── Provided passage ──

It’s just overflowing with character, simply put, and that only comes from going above and beyond your commitment levels with a project.
Heavily delayed and redesigned, it was no easy task to complete. But its legacy is there for everyone to enjoy.
Satanic production values
Industry legend Peter Molyneux led the project, working on game design and various other aspects. Development began in November 1994 and took several years to realise.
The initial plan was to release it in late 1995, but the team wanted to shift the game more towards a living world the player creates. From the start of 1996, Molyneux’s focus became this project entirely.
After another delay, EA eventually published it in June 1997 for Windows 95 and MS-DOS.
Sega Saturn and PlayStation ports went unfinished. But it’s interesting to note Theme Park did get ported over to the likes of the former consoles and the SNES – although it’s a far less advanced title.
Despite extensive critical acclaim (in 2014, English newspaper The Guardian labelled it as one of the best video games from England) it shifted only around 700,000 copies worldwide by 2003. The likes of Theme Park sold millions, so the team was disappointed.

───
── Source data ──

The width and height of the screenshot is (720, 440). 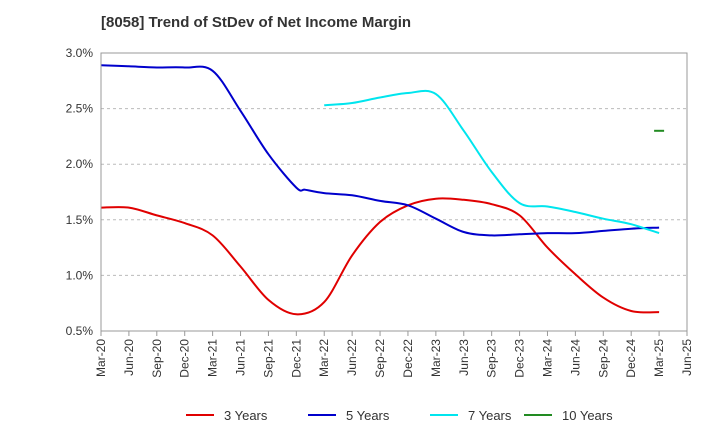 I want to click on x-tick-label: Sep-21, so click(x=268, y=358).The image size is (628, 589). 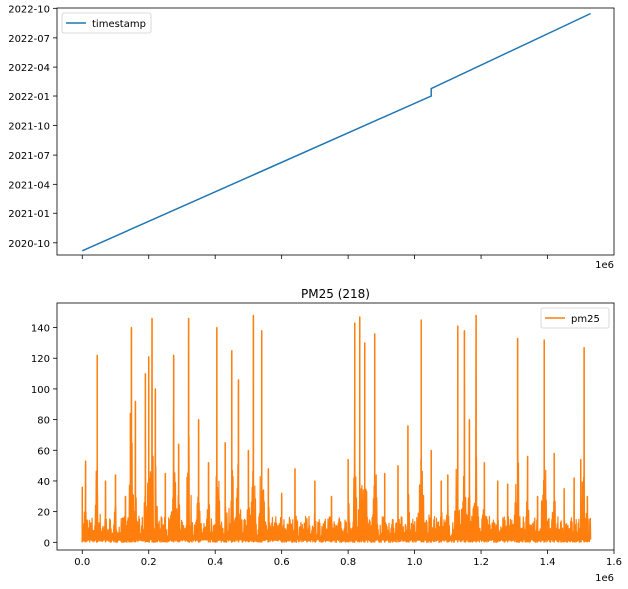 I want to click on legend: pm25, so click(x=575, y=318).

───

**Work request A:**
Retype the stretch from "Heavily delayed and" through "this project entirely." in the game-development passage.
**Work request B:**
Answer these questions from the game-development passage:
(i) In what month and year did development begin?
(ii) Which company published the game, and in what month and year?
(iii) Roughly how many copies had the game sold worldwide by 2003?
**Work request C:**
Carry on the game-development passage, starting after its final sentence.

**Written reply A:**
Heavily delayed and redesigned, it was no easy task to complete. But its legacy is there for everyone to enjoy.
Satanic production values
Industry legend Peter Molyneux led the project, working on game design and various other aspects. Development began in November 1994 and took several years to realise.
The initial plan was to release it in late 1995, but the team wanted to shift the game more towards a living world the player creates. From the start of 1996, Molyneux’s focus became this project entirely.

**Written reply B:**
(i) November 1994
(ii) EA, in June 1997
(iii) Around 700,000

**Written reply C:**
It’s a macabre title, lacking the family-friendly themes of the shiny, cheerful Theme Park PC box artwork. On store shelves, that instant appeal for a wider audience wasn’t quite there.
But had it reached consoles, surely it would have done a lot better. PC gaming just wasn’t as accessible back in 1997. Most people I knew didn’t have a personal computer – they either couldn’t afford one or there just wasn’t the need for it.
Anyway, Molyneux left Bullfrog immediately after completing Dungeon Keeper (July 1997) and formed Lionhead Studios. That produced the Fable and Black & White games, but shut down in August 2016.
As for the series, Dungeon Keeper 2 arrived in 1999 minus its former director. It met with strong reviews, but I generally found it to be inferior.
Then, in one of EA’s moments, it cancelled the third title in the series, but did go on to publish an MMORPG app in 2014 developed by Mythic Entertainment. It was a critical disaster, with Metro handing it 0/10, IGN 3/10, and Destructoid 4/10. That pretty much killed off the series.
But, at least there’s always the original to fall back on.
Showing their age a bit now and in low-resolution, but for 1997 Bullfrog did an excellent job. Being from that era, I have no issue at all with the way it looks. And the sense of atmospherics they create, as well as all the little extra attention to detail, is incredible.
But for PS4 Pro, maxed out PC spec HD graphics-loving slaves then they may struggle with its dated appearance.
Although there aren’t a wide range of compositions across the game, each and every one is perfectly suited to ramp up the atmosphere.
As you’ll often spend large chunks of time on one level – particularly for the Deeper Dungeons add-on – the music has to be good. And it’s claustrophobic and quietly chilling, but never intrusive.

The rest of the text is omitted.